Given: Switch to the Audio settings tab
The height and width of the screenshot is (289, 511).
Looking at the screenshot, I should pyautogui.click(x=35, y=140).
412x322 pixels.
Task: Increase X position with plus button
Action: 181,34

○ ○ ○ ○

Copy the data above word for word, keeping each line in its original order.

Given: Switch to the Audio settings tab
The height and width of the screenshot is (289, 511).
Looking at the screenshot, I should pyautogui.click(x=35, y=140).
412x322 pixels.
Task: Increase X position with plus button
Action: 181,34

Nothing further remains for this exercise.